What adds the “adult” angle to this story, is NOT the plotline, but the violence and the objectification of women. The funny thing is, GoT has the makings of a very good YA story that plot-wise at least, falls in the same category as The Chronicles of Narnia, His Dark Materials, Lord of the Ring, Harry Potter, or the darker “I shall Wear Midnight” Don’t you wish you could watch this with your kid? That there was a “clean” version of it available? One you can enjoy without feeling angry as hell, sick to your stomach or having to watch from behind your fingers? This is one pretty well crafted saga about loyalty and courage and family honour, and dragons and giants and magic after all…. If only it was not also about torture and incest, and brutal murders and men buying and selling and humiliating and raping women….
Back when HBO was planing to adapt for TV George R.R. Martin’s fantasy books, was there I wonder, at least one executive / writer / director / producer among the bunch, who actually said in that pitch meeting something like: “OK I have an idea about this that you may find a bit shocking, but hear me out. What if we created this thing WITHOUT the gratuitous violence? And what if we toned down the misogyny and we said NO! to the rapes? What if we did not glamorize the selling and buying of women as well? I know! I know! It’s too much. It’s practically revolutionary, but what if we did it? What if we dared to be trailblazers? What if we made this show about dragons and witches and ice zombies actually be suitable for kids and teens? And (OK, hear me out before you start throwing your i-phones at me), what if we actually considered feminists as an audience (they do love a good revenge story after all!) and actually gave them something that won’t make them feel sick, disgusted, appalled, depressed, and very, very angry? Or cause women to feel like they are worthless pieces of shit? And what if we came up with actual plotlines about the female characters of the show that were not centered around their rapes?” But I guess nobody dared to go there…
In GoT, rape is after all, habitually used as a plot-device for female characters, because apparently the fertile minds of the creators of this show could not come up with anything more complex, more innovating, less degrading or less obvious when dealing with the female cast. Rape is also used to advance the storyline of male characters, to showcase their power and / or indicate their depravity. Women in GoT (even queens) are also habitually being given like goods, or sold to strangers by brothers or fathers. Likewise, we are reminded in every episode by one male character or another that women are insignificant. Either property to be passed on from one man to the next without even asking them, (for all the old fashioned reasons: in order to secure alliances, to unite houses, or in order to tame a woman’s ambition), or else as spoils of war to be taken by invading soldiers who measure their victory by how many of them they will get to violate.
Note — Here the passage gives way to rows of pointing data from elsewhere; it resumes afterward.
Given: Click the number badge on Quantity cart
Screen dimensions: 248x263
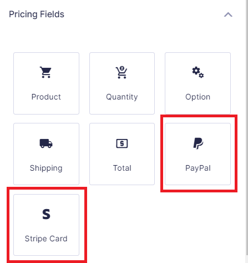Looking at the screenshot, I should pos(122,68).
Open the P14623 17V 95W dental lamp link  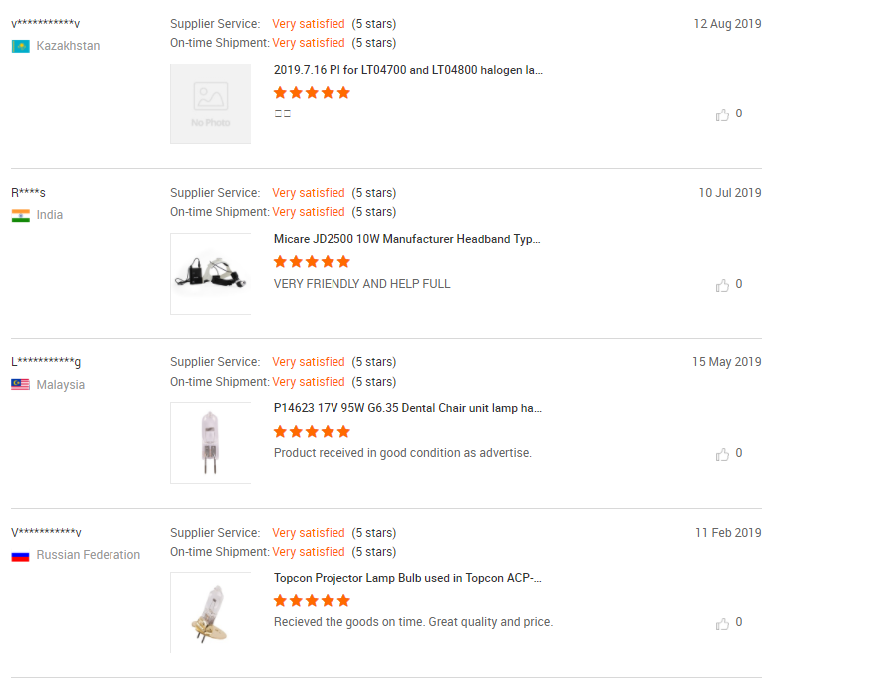click(407, 408)
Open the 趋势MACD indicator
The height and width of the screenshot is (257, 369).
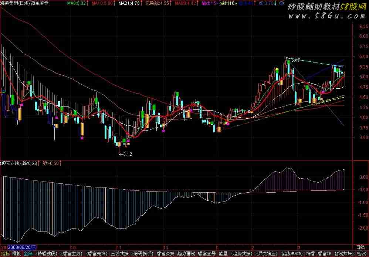(292, 254)
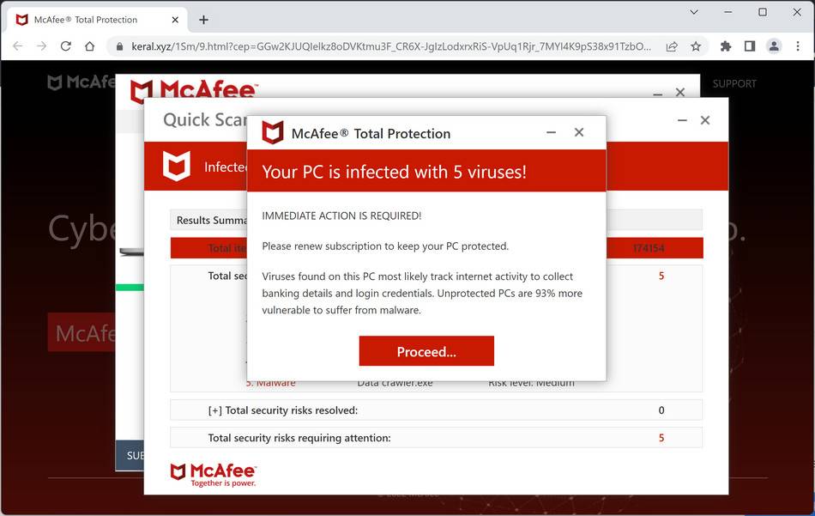
Task: Click the Proceed... button
Action: [x=426, y=351]
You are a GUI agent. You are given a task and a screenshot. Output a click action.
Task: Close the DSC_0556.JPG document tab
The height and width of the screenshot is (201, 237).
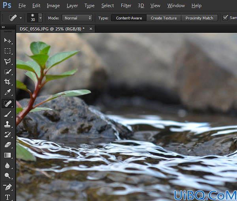pos(91,28)
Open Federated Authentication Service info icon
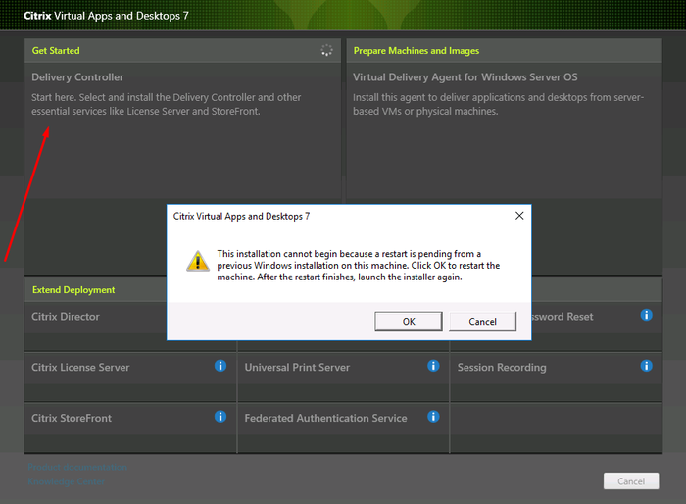This screenshot has height=504, width=686. (x=433, y=417)
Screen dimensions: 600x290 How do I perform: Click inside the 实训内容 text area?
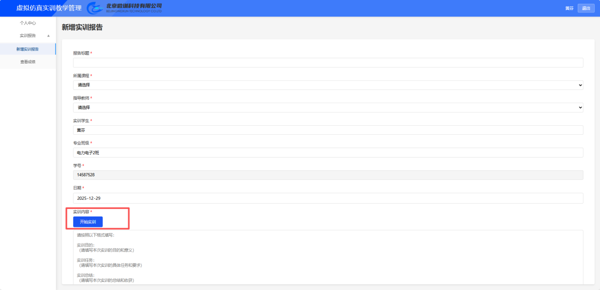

Sure, it has been happening in real life for thousands of years, but the reason why it is replicated in modern-day fiction and pop culture, is not for reasons of historical accuracy! It’s because there’s obviously a nostalgia about the time it was still universally allowed!
The excessive sexual violence depicted in GoT, is – let us be honest – mostly about men who love writing / directing this stuff, and being in an environment that gives them licence (and the authority) to boss around naked female actresses, and giving male actors directions on how exactly to abuse them, while they are filming them. Calling it Art. Many female actors empowered by the #MeToo movement have come forward and revealed the indignities they suffer by directors – which are reenacted via proxy, by male actors – some examples here:1* *2, *3, *4, *5, *6 7* 8*9*). Female actors are not merely asked to inhabit a role, but also to play out the fantasies of male writers, directors, producers and viewers. It’s THAT simple, THAT basic actually. The reason why we get to see most sex scenes in movies… Jason Momoa (the actor, who played Khal Drogo on GoT) was at least honest about the whole thing. His comments from 2011, put things nicely into perspective. “… as far as sci-fi and fantasy, I love that genre because there are so many things you can do, like rip someone’s tongue out of their throat and get away with it and rape beautiful women,” (see 6*) This is what it’s all about. It is about men doing what they are well aware they ought not to be doing, and “getting away with it”. And in the end, it’s also about the men who are watching them on screen, and identifying with them, fantasying they are doing the same to women they daily meet!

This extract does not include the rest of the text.